*About this exercise*:
Each line from the one containing "The image size is (1522, 856)." to the last line of the listing below must be reproduced exactly, and nothing more.

*Dataset excerpts*:

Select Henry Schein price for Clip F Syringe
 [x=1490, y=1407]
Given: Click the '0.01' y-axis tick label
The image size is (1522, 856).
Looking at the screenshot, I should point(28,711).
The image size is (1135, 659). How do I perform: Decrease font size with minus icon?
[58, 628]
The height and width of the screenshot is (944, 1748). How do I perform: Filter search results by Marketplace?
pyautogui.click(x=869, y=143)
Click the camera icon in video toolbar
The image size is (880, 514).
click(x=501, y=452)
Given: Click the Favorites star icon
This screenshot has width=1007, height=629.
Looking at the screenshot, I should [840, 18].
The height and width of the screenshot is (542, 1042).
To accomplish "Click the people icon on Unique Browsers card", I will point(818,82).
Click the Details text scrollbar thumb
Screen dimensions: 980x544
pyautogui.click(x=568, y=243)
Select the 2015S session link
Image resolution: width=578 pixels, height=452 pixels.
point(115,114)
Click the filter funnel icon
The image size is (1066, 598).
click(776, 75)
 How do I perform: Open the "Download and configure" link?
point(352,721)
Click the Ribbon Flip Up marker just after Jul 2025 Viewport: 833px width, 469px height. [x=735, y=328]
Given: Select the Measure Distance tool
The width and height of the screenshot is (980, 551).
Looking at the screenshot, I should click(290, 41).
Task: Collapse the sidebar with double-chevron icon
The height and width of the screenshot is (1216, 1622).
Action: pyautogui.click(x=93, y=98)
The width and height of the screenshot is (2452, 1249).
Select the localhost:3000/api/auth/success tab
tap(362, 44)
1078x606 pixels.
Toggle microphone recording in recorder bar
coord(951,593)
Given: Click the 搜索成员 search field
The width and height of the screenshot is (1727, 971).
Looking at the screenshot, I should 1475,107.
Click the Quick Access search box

*Solved problem*:
The image size is (1522, 856).
Looking at the screenshot, I should point(28,711).
The image size is (1135, 659). How do I perform: Decrease font size with minus icon?
[58, 628]
The height and width of the screenshot is (944, 1748). How do I perform: Filter search results by Marketplace?
pyautogui.click(x=869, y=143)
Click the camera icon in video toolbar
The image size is (880, 514).
click(x=501, y=452)
Given: Click the Favorites star icon
This screenshot has width=1007, height=629.
Looking at the screenshot, I should [840, 18].
The height and width of the screenshot is (542, 1042).
To accomplish "Click the people icon on Unique Browsers card", I will point(818,82).
Click the Details text scrollbar thumb
Screen dimensions: 980x544
pyautogui.click(x=568, y=243)
Select the 2015S session link
Image resolution: width=578 pixels, height=452 pixels.
point(115,114)
Click the filter funnel icon
The image size is (1066, 598).
click(776, 75)
 How do I perform: Open the "Download and configure" link?
point(352,721)
Click the Ribbon Flip Up marker just after Jul 2025 Viewport: 833px width, 469px height. [x=735, y=328]
Given: Select the Measure Distance tool
The width and height of the screenshot is (980, 551).
Looking at the screenshot, I should click(290, 41).
Task: Collapse the sidebar with double-chevron icon
The height and width of the screenshot is (1216, 1622).
Action: pyautogui.click(x=93, y=98)
The width and height of the screenshot is (2452, 1249).
Select the localhost:3000/api/auth/success tab
tap(362, 44)
1078x606 pixels.
Toggle microphone recording in recorder bar
coord(951,593)
Given: Click the 搜索成员 search field
The width and height of the screenshot is (1727, 971).
Looking at the screenshot, I should 1475,107.
Click the Quick Access search box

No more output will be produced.